Au même instant, j’entendis le galop d’un cheval, qui arrivait à fond de train. Et, avec la rapidité de l’éclair, passa sous mes yeux un cavalier inconnu, la tête couverte d’un large feutre noir, enveloppé d’un manteau qui flottait au vent et monté sur un cheval noir qui, de ses quatre pieds faisait jaillir les étincelles des cailloux du chemin. Il était déjà loin de moi que j’entendais encore son galop sur la route glacée et sur le pavé du Vieux-Marché. Puis, tout rentra dans le silence.

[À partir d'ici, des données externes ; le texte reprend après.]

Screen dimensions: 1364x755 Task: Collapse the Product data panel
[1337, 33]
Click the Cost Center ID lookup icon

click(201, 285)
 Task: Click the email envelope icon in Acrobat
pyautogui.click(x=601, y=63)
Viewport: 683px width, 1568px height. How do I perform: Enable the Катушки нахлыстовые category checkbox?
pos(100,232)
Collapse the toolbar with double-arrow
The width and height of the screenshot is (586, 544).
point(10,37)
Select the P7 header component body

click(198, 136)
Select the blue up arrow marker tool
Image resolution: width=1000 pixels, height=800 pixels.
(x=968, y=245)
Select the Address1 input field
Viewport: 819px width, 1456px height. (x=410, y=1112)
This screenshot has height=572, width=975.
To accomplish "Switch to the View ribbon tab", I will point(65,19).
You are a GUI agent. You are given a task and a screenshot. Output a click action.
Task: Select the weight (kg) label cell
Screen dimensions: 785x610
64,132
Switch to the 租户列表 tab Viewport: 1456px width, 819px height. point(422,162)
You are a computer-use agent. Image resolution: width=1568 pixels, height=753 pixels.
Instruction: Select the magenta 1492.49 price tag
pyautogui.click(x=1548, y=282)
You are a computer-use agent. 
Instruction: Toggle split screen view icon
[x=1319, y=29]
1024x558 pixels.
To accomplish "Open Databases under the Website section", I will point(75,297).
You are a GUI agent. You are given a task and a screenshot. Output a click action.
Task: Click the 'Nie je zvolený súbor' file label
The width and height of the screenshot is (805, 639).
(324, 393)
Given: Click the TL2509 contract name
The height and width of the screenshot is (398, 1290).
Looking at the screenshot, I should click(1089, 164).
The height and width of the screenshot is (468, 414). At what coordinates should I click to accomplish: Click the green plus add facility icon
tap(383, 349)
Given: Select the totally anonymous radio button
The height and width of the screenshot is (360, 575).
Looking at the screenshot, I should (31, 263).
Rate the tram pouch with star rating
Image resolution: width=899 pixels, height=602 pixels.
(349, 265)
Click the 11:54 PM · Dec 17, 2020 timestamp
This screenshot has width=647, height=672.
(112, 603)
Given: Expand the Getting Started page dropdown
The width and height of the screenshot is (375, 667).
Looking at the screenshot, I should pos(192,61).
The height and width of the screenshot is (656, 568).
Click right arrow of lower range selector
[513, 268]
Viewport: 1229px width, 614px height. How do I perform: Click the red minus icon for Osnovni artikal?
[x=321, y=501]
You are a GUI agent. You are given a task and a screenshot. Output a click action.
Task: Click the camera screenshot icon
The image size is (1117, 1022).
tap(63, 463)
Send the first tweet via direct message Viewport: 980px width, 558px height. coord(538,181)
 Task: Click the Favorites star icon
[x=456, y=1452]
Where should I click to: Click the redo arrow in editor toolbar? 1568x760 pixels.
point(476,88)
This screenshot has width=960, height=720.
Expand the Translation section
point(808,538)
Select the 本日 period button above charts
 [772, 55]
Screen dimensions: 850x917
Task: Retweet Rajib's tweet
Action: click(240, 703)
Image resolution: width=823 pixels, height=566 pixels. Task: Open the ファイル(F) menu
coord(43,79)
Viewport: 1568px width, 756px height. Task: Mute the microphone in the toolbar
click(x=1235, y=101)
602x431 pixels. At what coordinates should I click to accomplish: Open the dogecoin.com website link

Ce cavalier me préoccupait beaucoup, et je me tourmentais l’esprit pour savoir qui ce pouvait être. Il avait passé avec une telle rapidité, que je n’avais pu ni voir sa figure, ni lui adresser la parole. Je ne connaissais pas davantage le cheval. Quel magnifique cheval ! Jusqu’alors, je n’avais pas eu grand’peur, et je n’avais songé à rien de surnaturel. Mais, en réfléchissant, dans le silence, à tout ce que je venais de voir et d’entendre, insensiblement, je fus pris d’une telle frayeur, que j’étais comme pétrifié et n’avais aucun sentiment de rien. Comme presque toujours je n’eus peur qu’après.

— Et avant aussi, dit Ewenn, ne l’as-tu pas dit ?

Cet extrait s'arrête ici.